Hablé rápidamente, clavando mis ojos en los suyos, acuosos, para impedir que mirara hacia la murmurante aura azul.

—Entiéndalo, somos una sociedad devota de la justicia. En nuestra época la hemos perfeccionado hasta un grado que no puede llegar a imaginar. Es la pasión que nos consume. Quizá demasiado. Esta época fue una terrible y dolorosa prueba para mi mundo. Debemos borrar su rastro de nuestra psique colectiva.

—Lo que dice no tiene sentido… —murmuró débilmente, aferrando la píldora.

—No puedo explicárselo. Nuestro modo de actuar le resultaría incomprensible.
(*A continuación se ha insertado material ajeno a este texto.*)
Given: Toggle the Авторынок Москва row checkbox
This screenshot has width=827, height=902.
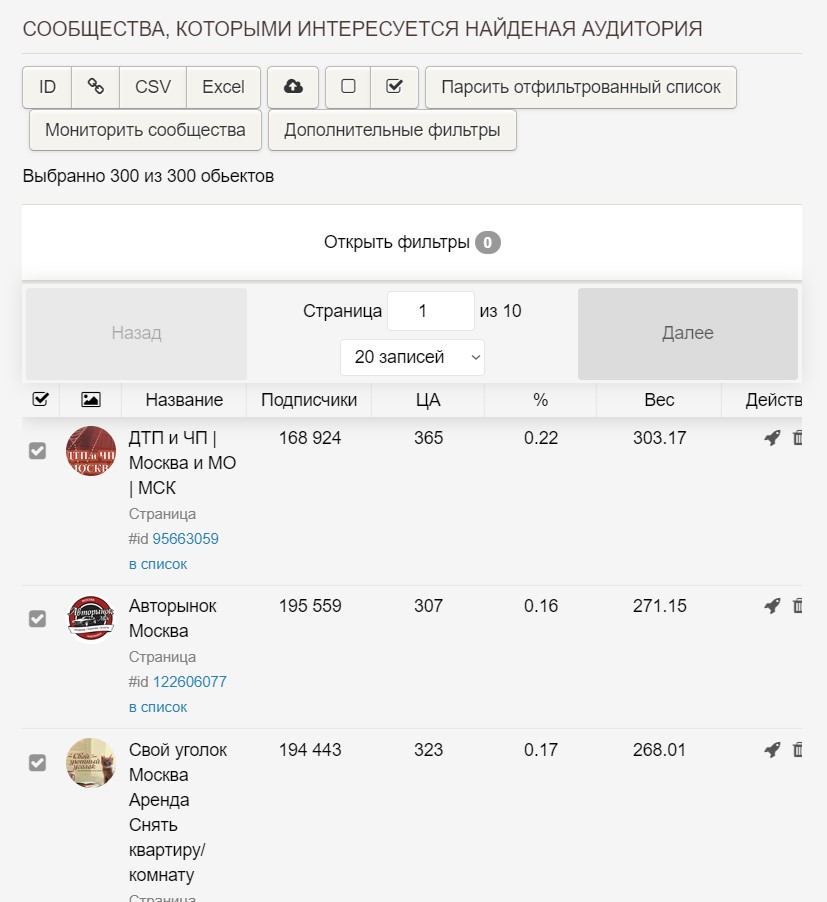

No podemos alterar la historia de esta época, y tenemos bloqueado el visitar nuestro propio pasado. Sin embargo, nuestro pueblo grita justicia, grita…

No pude seguir, no pude apelar a las palabras que expresaran mis emociones, yo, el biznieto de un hombre que había vivido en Europa en aquella época, pese a sus orígenes gitanos…, era demasiado.

Hice un mudo gesto hacia la corona azul. Hitler estaba dentro de ella ahora, moviéndose lentamente como un buceador en aguas profundas, mientras las enmarañadas líneas temporales lo envolvían, absorbiéndolo hacia delante.

La miré suplicante, y de algún modo ella captó algo de lo que yo quería decirle. Eva Braun murmuró:

—Creo que le comprendo.

Se llevó la cápsula a la boca y mordió fuertemente. Juraría que sonrió, en el último instante.

Un sonido desde la puerta. Alcé el cañón a mi sien. Hallarían los dos cuerpos, como decía la historia.

Miré a Hitler nadando en las líneas de flujo, y se volvió hacia mí. Había visto hacia el otro lado, la habitación que le habíamos preparado.

Se volvió hacia mí, y en su rostro vi la sorpresa y el terror, fui testigo del inicio del penetrante grito. Me uniría a él en un instante, cuando la bala reventara mi cerebro y la esencia de la vida que ese horrible cuerpo cultivado en probeta arrastraba consigo, la esencia de la vida que era mi auténtico yo, regresara, atraída hacia el portal que se estaba cerrando y hacia mi futuro que no perdonaba, y en el que Hitler estaría atrapado.

Ningún sonido escapó de aquella bolsa de doblado espacio-tiempo. Sólo la fría y despiadada luz azul se derramaba fuera de ella.

Por un último e inolvidable momento saboreé la imagen de Hitler girando sobre sí mismo en la chisporroteante aura azul, la boca muy abierta, intentando huir de la visión de los dispositivos y las máquinas y los animales que se abría ante él. Intentando alejarse infructuosamente de las cosas que harían finalmente justicia, y le causarían, burbujeantes, un dolor infinito, infinitamente prolongado.

Apreté el gatillo, ansioso por deslizarme a través del portal, ansioso por oír el grito de Hitler.